*** Exercise material ***
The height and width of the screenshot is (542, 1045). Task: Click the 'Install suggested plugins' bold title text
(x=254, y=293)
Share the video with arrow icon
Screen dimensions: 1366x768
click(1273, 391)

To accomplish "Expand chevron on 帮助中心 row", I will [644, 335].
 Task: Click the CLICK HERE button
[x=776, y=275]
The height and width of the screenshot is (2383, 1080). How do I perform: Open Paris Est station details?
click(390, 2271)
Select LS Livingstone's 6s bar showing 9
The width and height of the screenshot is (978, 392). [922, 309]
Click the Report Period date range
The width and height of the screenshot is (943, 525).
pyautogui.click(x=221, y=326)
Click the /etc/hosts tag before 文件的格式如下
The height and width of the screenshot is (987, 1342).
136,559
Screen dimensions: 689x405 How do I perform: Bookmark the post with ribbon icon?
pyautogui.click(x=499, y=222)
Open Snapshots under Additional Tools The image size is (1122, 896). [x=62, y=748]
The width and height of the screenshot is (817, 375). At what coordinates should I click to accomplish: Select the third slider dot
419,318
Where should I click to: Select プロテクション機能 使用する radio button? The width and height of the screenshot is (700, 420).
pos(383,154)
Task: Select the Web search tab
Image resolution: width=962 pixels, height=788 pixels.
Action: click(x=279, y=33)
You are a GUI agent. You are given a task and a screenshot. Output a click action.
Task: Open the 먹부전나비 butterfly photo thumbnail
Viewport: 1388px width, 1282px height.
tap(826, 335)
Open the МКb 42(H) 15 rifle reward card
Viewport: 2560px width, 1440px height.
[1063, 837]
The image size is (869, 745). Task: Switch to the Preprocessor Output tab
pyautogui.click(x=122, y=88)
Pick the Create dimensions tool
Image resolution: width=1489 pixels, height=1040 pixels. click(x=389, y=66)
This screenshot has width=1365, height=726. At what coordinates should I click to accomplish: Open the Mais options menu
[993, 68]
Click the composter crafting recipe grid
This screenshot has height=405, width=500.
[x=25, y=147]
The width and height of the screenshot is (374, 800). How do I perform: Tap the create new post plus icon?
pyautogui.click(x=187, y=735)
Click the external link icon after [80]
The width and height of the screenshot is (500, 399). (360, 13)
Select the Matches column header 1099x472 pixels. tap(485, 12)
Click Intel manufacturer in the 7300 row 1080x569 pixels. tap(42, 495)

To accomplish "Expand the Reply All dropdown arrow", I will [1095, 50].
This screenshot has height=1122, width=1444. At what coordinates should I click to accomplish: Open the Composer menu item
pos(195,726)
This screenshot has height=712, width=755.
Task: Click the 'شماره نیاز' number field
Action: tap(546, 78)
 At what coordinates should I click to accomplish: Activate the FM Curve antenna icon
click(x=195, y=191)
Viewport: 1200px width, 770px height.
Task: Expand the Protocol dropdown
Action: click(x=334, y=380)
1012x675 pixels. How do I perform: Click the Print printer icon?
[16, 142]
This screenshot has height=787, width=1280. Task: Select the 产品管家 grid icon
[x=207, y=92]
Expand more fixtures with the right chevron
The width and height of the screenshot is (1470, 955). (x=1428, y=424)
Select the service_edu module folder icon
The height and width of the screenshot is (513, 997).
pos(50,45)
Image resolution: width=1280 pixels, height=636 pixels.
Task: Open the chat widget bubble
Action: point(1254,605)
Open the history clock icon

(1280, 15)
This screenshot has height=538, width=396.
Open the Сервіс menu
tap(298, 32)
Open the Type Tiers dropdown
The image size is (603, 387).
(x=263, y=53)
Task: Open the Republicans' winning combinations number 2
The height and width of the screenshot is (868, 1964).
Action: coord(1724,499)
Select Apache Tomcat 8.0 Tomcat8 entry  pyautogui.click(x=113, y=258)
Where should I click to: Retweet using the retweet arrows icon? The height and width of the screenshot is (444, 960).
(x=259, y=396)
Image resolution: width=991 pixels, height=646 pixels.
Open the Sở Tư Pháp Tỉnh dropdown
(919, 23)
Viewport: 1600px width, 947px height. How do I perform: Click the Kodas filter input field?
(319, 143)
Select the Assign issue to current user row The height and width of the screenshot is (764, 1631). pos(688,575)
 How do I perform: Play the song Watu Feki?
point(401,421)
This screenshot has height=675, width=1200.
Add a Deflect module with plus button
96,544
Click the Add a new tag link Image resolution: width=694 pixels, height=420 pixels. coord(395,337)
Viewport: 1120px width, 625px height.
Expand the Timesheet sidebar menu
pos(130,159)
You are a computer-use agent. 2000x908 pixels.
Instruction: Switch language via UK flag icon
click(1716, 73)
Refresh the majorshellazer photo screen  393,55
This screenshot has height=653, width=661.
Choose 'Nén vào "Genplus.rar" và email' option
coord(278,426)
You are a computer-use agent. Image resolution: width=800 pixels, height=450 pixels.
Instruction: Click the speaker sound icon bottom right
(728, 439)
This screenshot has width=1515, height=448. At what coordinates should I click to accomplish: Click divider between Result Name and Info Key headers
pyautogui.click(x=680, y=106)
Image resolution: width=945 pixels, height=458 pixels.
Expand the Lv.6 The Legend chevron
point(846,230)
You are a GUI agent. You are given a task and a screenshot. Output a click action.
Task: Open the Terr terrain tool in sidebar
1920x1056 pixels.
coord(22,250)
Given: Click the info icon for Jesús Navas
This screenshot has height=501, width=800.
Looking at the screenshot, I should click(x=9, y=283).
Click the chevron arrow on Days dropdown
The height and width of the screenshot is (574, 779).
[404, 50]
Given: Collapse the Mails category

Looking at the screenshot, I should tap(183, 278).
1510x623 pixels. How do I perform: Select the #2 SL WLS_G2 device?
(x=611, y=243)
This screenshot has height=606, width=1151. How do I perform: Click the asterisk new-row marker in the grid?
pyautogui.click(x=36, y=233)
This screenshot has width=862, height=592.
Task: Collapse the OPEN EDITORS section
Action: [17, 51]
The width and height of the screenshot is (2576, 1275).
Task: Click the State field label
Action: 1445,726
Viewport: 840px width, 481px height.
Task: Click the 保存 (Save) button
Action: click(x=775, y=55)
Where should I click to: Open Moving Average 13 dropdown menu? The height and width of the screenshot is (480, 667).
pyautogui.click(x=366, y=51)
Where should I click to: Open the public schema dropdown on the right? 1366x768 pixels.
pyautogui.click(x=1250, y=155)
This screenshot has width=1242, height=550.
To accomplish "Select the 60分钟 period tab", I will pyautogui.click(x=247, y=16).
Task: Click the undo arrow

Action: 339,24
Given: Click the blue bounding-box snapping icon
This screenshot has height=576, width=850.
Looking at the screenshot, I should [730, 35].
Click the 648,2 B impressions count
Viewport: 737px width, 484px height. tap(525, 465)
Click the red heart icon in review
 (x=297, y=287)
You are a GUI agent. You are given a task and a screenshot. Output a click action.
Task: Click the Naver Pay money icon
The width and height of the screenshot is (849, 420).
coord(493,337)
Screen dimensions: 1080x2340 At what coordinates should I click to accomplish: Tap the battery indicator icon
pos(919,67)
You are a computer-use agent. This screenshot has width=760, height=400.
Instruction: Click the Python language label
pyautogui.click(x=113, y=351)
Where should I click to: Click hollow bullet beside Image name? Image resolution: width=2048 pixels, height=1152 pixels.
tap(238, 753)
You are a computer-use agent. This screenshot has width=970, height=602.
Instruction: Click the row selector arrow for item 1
*** End of Exercise material ***
- **Description of the task**
Within the data above, the span starting at the line containing "Expand the Timesheet sidebar menu" and ending at the line containing "Given: Click the info icon for Jesús Navas" is to be retyped exactly, with no other lines.

- **Answer below**
Expand the Timesheet sidebar menu
pos(130,159)
You are a computer-use agent. 2000x908 pixels.
Instruction: Switch language via UK flag icon
click(1716, 73)
Refresh the majorshellazer photo screen  393,55
This screenshot has height=653, width=661.
Choose 'Nén vào "Genplus.rar" và email' option
coord(278,426)
You are a computer-use agent. Image resolution: width=800 pixels, height=450 pixels.
Instruction: Click the speaker sound icon bottom right
(728, 439)
This screenshot has width=1515, height=448. At what coordinates should I click to accomplish: Click divider between Result Name and Info Key headers
pyautogui.click(x=680, y=106)
Image resolution: width=945 pixels, height=458 pixels.
Expand the Lv.6 The Legend chevron
point(846,230)
You are a GUI agent. You are given a task and a screenshot. Output a click action.
Task: Open the Terr terrain tool in sidebar
1920x1056 pixels.
coord(22,250)
Given: Click the info icon for Jesús Navas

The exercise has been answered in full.